TASK. Copy the records word for word. Pictures do not go in.

MATERIAL SUPPLIED.
━━━

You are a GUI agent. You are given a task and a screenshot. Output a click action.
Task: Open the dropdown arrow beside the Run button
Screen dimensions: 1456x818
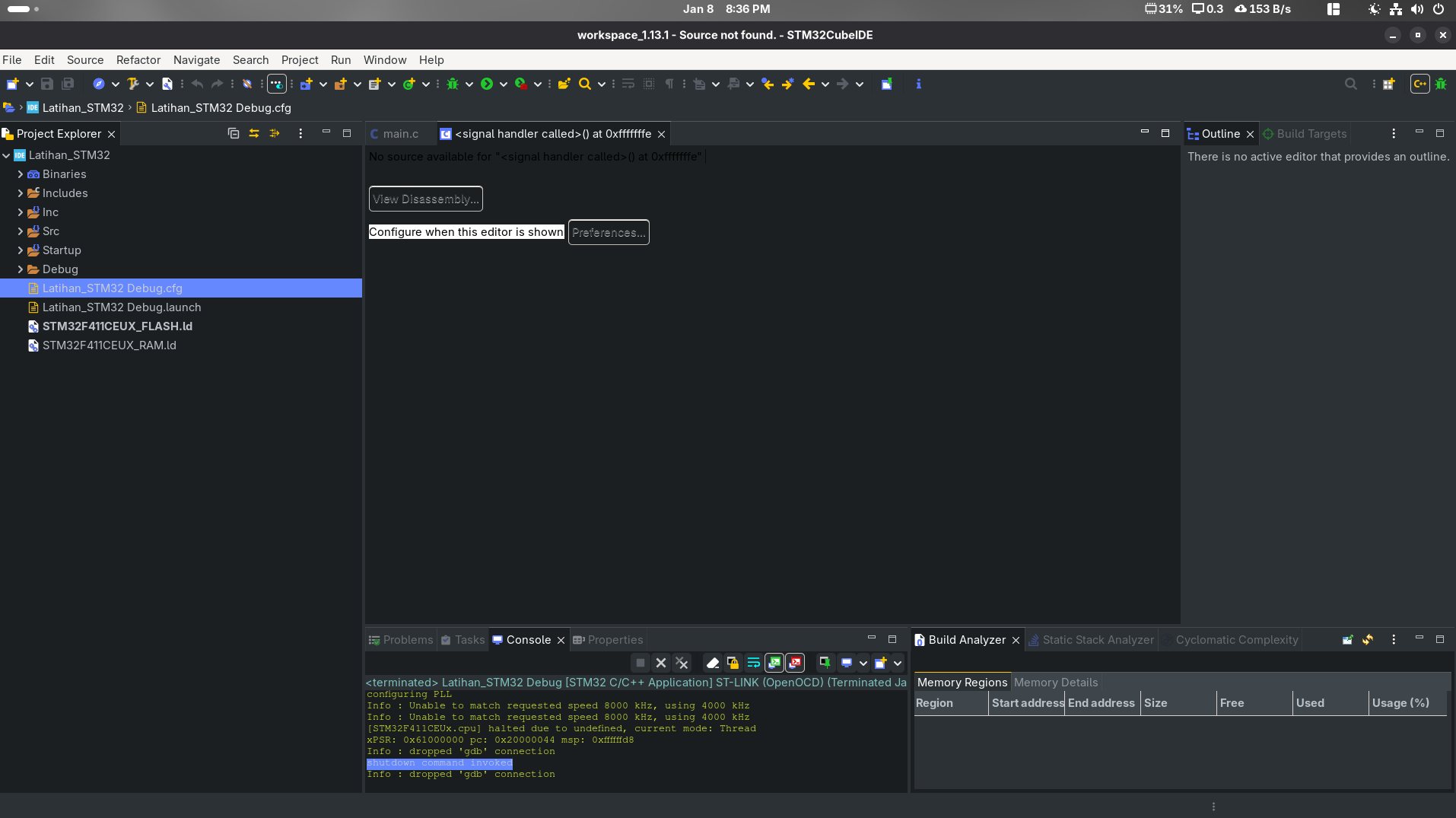(x=503, y=84)
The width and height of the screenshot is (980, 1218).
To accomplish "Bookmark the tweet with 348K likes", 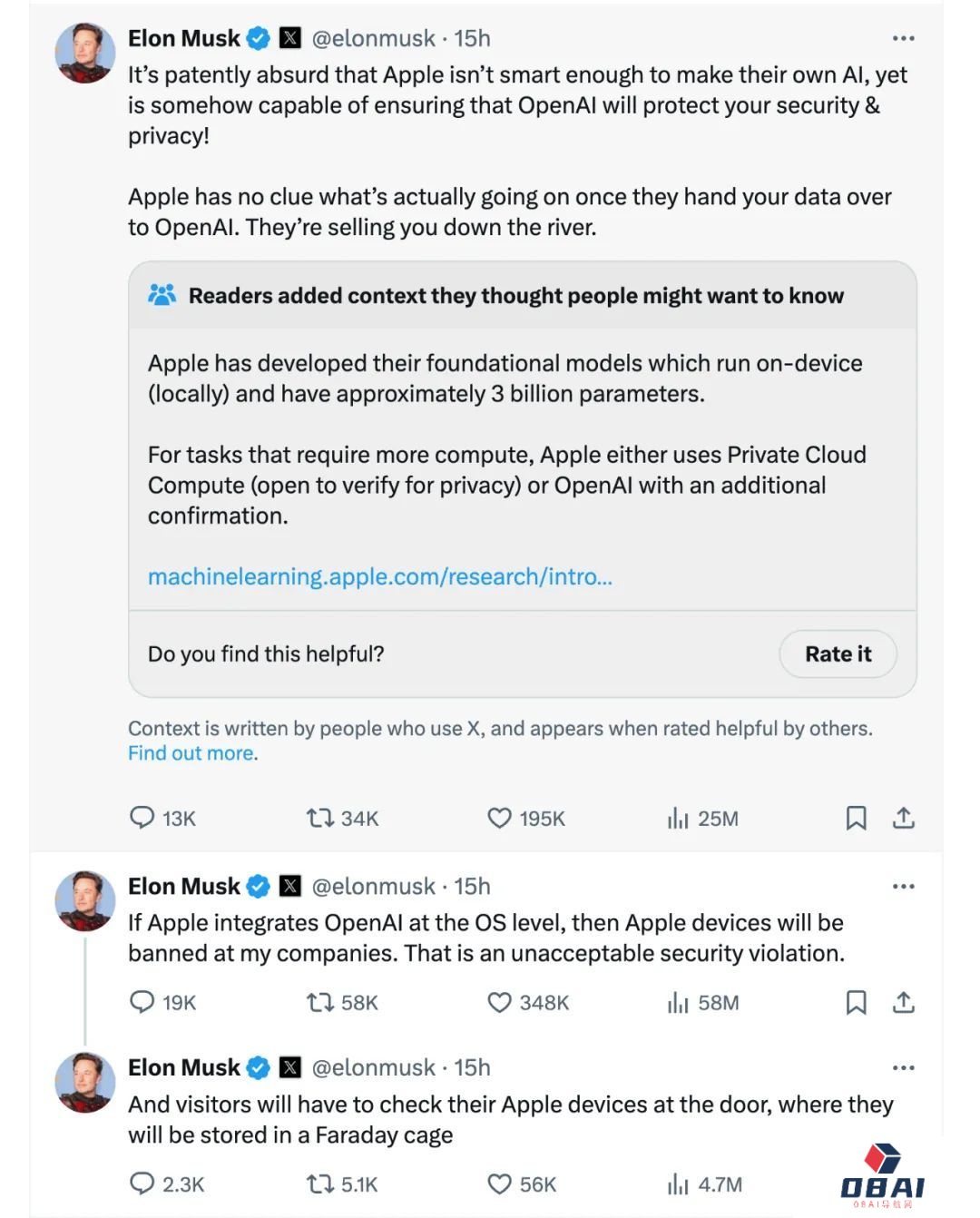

━━━

RESULT OF THE EXERCISE.
You are a GUI agent. You are given a task and a screenshot. Output a click action.
Task: Open the dropdown arrow beside the Run button
Screen dimensions: 1456x818
(x=503, y=84)
The width and height of the screenshot is (980, 1218).
To accomplish "Bookmark the tweet with 348K likes", 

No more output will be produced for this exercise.